Verified step by step guidance1
Step 1: Begin by understanding the structure of cyclohexane. Cyclohexane is a six-membered ring that can adopt a chair conformation, which is the most stable conformation. In this conformation, each carbon atom has one axial position (pointing up or down, perpendicular to the ring) and one equatorial position (pointing outward, roughly parallel to the plane of the ring).
Step 2: For part (a), where all chloro groups are in axial positions, identify the six axial positions on the cyclohexane chair conformation. These alternate between pointing up and down around the ring. Place a chlorine atom at each of these axial positions.

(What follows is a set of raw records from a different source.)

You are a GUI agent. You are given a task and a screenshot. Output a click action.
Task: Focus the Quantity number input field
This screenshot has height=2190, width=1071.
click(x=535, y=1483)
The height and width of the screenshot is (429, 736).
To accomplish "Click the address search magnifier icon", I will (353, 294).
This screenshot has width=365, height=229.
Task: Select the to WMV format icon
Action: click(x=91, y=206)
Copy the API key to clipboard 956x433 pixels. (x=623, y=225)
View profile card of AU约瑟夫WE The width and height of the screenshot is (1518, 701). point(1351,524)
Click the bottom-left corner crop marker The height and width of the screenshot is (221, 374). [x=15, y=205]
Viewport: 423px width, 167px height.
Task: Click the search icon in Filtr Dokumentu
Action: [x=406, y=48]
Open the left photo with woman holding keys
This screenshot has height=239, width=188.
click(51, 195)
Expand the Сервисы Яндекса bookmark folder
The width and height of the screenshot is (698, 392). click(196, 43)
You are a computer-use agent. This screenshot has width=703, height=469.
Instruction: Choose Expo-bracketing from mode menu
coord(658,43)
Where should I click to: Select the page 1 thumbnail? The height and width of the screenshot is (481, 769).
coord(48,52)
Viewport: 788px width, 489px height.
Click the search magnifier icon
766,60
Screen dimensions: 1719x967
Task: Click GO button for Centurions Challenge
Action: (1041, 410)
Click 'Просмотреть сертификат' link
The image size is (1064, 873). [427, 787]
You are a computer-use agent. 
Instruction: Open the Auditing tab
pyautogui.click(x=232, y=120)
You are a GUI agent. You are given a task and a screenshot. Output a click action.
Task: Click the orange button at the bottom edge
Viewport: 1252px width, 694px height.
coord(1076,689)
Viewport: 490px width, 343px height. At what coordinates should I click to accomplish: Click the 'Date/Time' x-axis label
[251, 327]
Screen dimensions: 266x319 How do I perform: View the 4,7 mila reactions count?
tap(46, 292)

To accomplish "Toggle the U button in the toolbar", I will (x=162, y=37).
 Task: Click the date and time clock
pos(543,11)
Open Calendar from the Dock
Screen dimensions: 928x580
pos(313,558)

Step 3: For part (b), where all chloro groups are in equatorial positions, identify the six equatorial positions on the cyclohexane chair conformation. These alternate between pointing outward and slightly upward or downward around the ring. Place a chlorine atom at each of these equatorial positions.
Step 4: Ensure that the placement of the chloro groups respects the stereochemistry of the chair conformation. Axial positions are perpendicular to the ring, while equatorial positions are angled outward. Double-check that all six chlorine atoms are correctly placed in either axial or equatorial positions as specified in parts (a) and (b).
Step 5: Draw the final structures for both cases. For part (a), the structure will show all chlorine atoms in axial positions, alternating up and down. For part (b), the structure will show all chlorine atoms in equatorial positions, alternating outward and slightly upward or downward. Label the positions clearly to avoid confusion.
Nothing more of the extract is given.